(Bloomberg) -- Big tech stocks powered robust gains on Wall Street in the first quarter of 2023, with some of the market’s most notable names posting their biggest quarterly advances in years.

The group has benefited from a number of tailwinds so far this year. Turmoil in the banking sector has investors focused on the sector’s safe-haven characteristics, including strong balance sheets and revenue streams that are seen as durable even in the event of an economic downturn. At the same time, concerns about the fallout from banks has contributed to the yield on the 10-year Treasury dropping below 3.5%, down from a recent peak above 4%, and removing a major overhang on tech multiples.

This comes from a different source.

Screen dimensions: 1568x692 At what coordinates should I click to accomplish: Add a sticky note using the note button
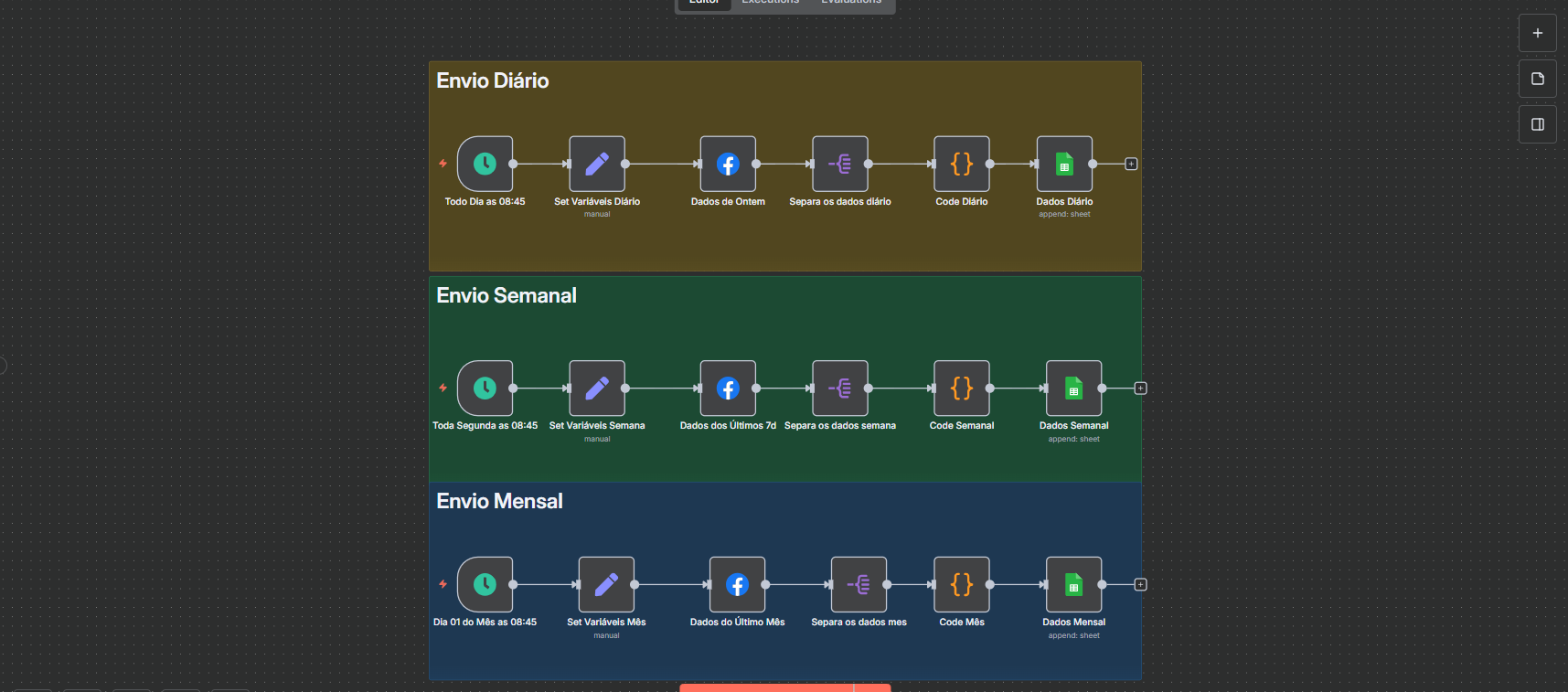(x=1538, y=79)

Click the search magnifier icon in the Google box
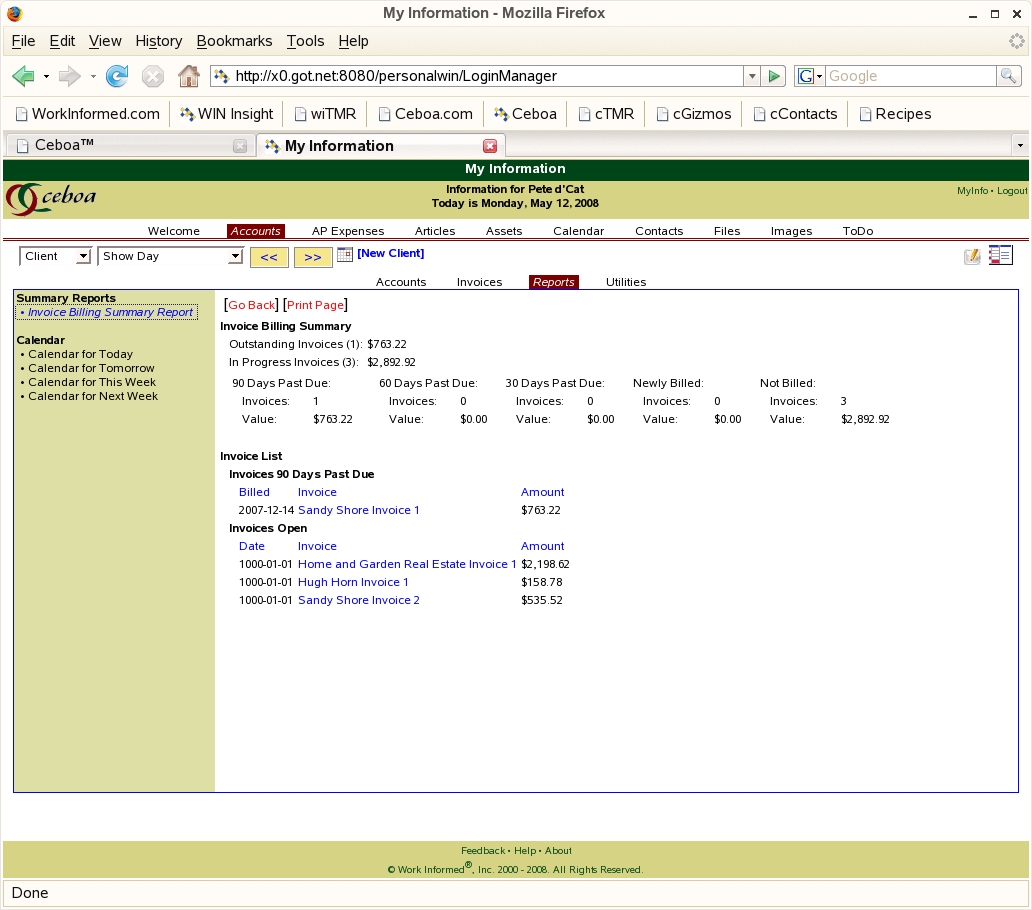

The relative attractiveness of big tech has been underlined by the steep selloff it saw last year, which eased concerns about the group’s priciness, even as the year-to-date gain has major stocks like Apple Inc. and Microsoft Corp. above their long-term average valuations.

The Nasdaq 100 Index ended the quarter at its highest level since August, and it is up more than 20% off a December closing low, putting it above the threshold that represents a new bull market. 

Here is tech’s first quarter in four charts:

Nasdaq 100 Outperforms

The Nasdaq 100 rose 20.5% this quarter, its biggest quarterly gain since mid-2020. In a measure of how the gains were concentrated within the biggest technology and internet stocks, an equal-weighted version of the index is up less than 14%. Meanwhile, the S&P 500 Index, which is far more exposed to the financial sector, added 7% this quarter.

Nvidia Climbs on AI Frenzy

Three of the market’s biggest components were also its three biggest gainers in the first quarter. Tesla Inc. surged 68%, while investors have embraced aggressive cost cuts at Meta Platforms Inc., sending shares of the Facebook parent up 76% in its biggest quarter since 2013.

The biggest gainer on both the Nasdaq 100 and the S&P 500, however, was Nvidia Corp. The chipmaker is up 90% this year, its biggest quarterly gain since 2001. The climb reflects heightened interest in artificial intelligence, as Nvidia chips are used to power chatbots and other technology. However, the surge has underlined concerns about the stock’s valuation.

Massive Value Creation

The year-to-date gain in the Nasdaq 100 has added more than $2.4 trillion to the index’s market capitalization. That has brought the index’s value to about $15.5 trillion, compared with a peak near $20 trillion in late 2021.

The rally has made for a number of notable superlatives on the front: Apple, which dipped below a $2 trillion market cap at the start of the year, is currently valued around $2.6 trillion. Microsoft, which dipped below $1.7 trillion early in 2023, is solidly above $2 trillion again.

Meta remains far from its 2021 peaks of nearly $1.1 trillion, but its first-quarter surge has brought its market value back near $550 billion. It fell below $240 billion at its lows of last year.

An Improved Technical Picture

The year-to-date gains have been fairly broad based, with only a handful of Nasdaq 100 stocks down double digits thus far in 2023. This has made for an improved technical picture, with about two-thirds of the gauge’s components above their 200-day moving averages. In late September, fewer than 8% of components were above this closely watched level.